Nix-TB is an open label, phase 3 clinical trial testing BPaL (bedaquiline + pretomanid + linezolid) in patients with XDR-TB—one of the deadliest forms of tuberculosis—and those with MDR-TB whose prior treatment has failed. Participants at three South African trial sites are treated for six months and are being monitored for relapse for 24 months following the start of treatment.

Key facts

  • A preliminary report presented at a February 2017 CROI conference showed 34 patients had successfully completed the six-month course of treatment and six months of follow-up.
  • Enrollment completed in November 2017 with 109 patients, with participating sites transitioning to the ZeNix trial.

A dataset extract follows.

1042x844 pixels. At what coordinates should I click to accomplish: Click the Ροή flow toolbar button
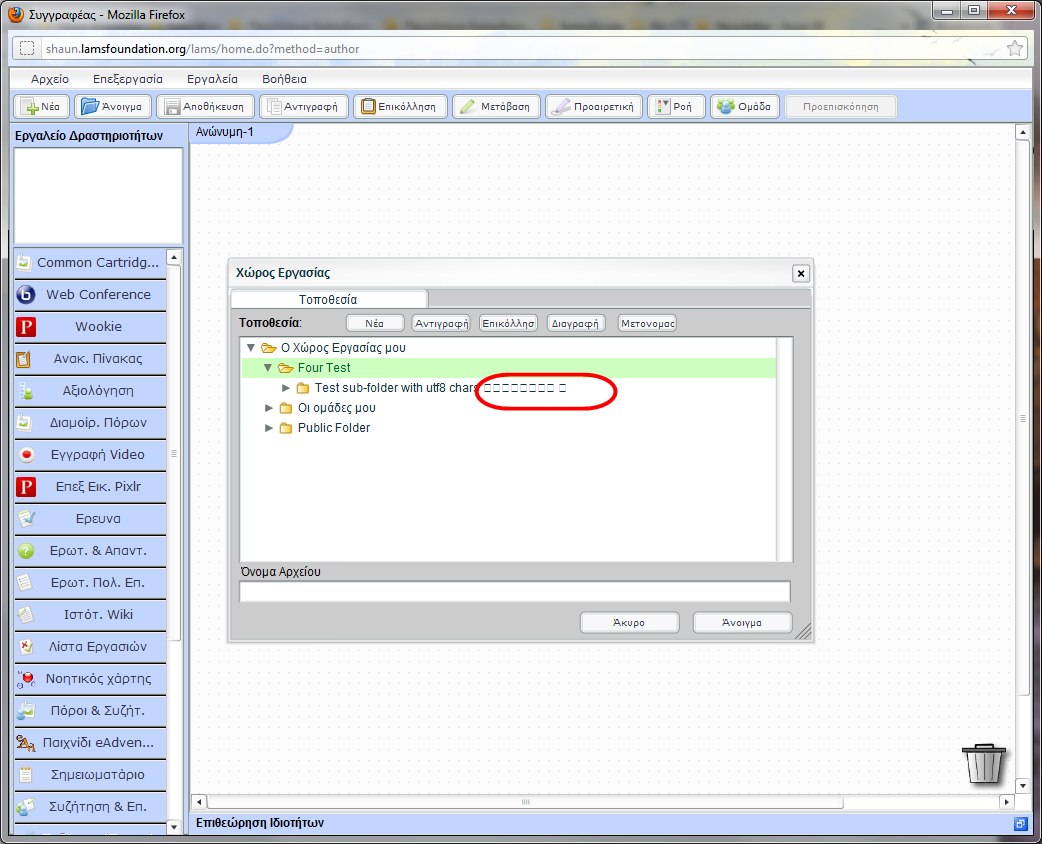point(676,107)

Looking Ahead: 2018 and Beyond


The SimpliciTB clinical trial will seek to test a novel regimen consisting of bedaquiline (B), pretomanid (Pa), moxifloxacin (M) and pyrazinamide (Z) (BPaMZ), previously studied in the NC-005 clinical trial.

Key facts

  • SimpliciTB will evaluate the effectiveness of four months of BPaMZ in people with drug-sensitive TB compared to six months of the standard regimen of isoniazid, rifampicin, pyrazinamide and ethambutol (HRZE).
  • The trial will also assess the safety, tolerability and efficacy of a six-month BPaMZ regimen for patients with MDR-TB.
  • SimpliciTB will be a global, multicenter trial in Asia, Europe, Africa and South America.

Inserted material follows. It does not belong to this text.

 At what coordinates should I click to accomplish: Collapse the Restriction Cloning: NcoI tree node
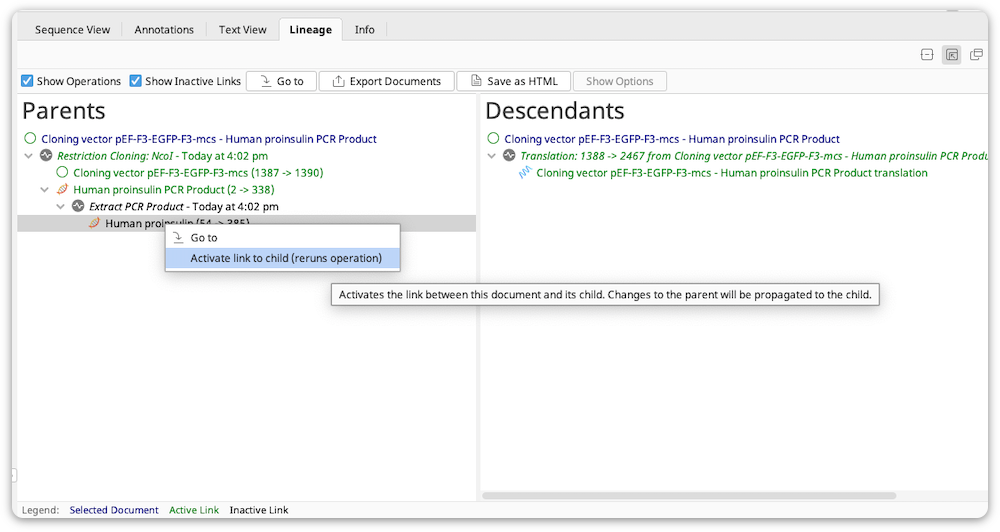(29, 156)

The ZeNix clinical trial, which began in 2017, will continue to test the BPaL regimen, seeking to optimize the use of linezolid. It is testing the regimen on people with XDR-TB, pre-XDR-TB or MDR-TB who have failed or are intolerant to treatment.

Key facts

  • ZeNix is evaluating the dose and duration of linezolid in the BPaL regimen in an attempt to limit toxicity while preserving efficacy.
  • The first patient was enrolled in November 2017 with up to 180 patients expected to enroll by 2019.
  • Trial sites include Georgia and South Africa, with sites in Russia expected to join in 2018.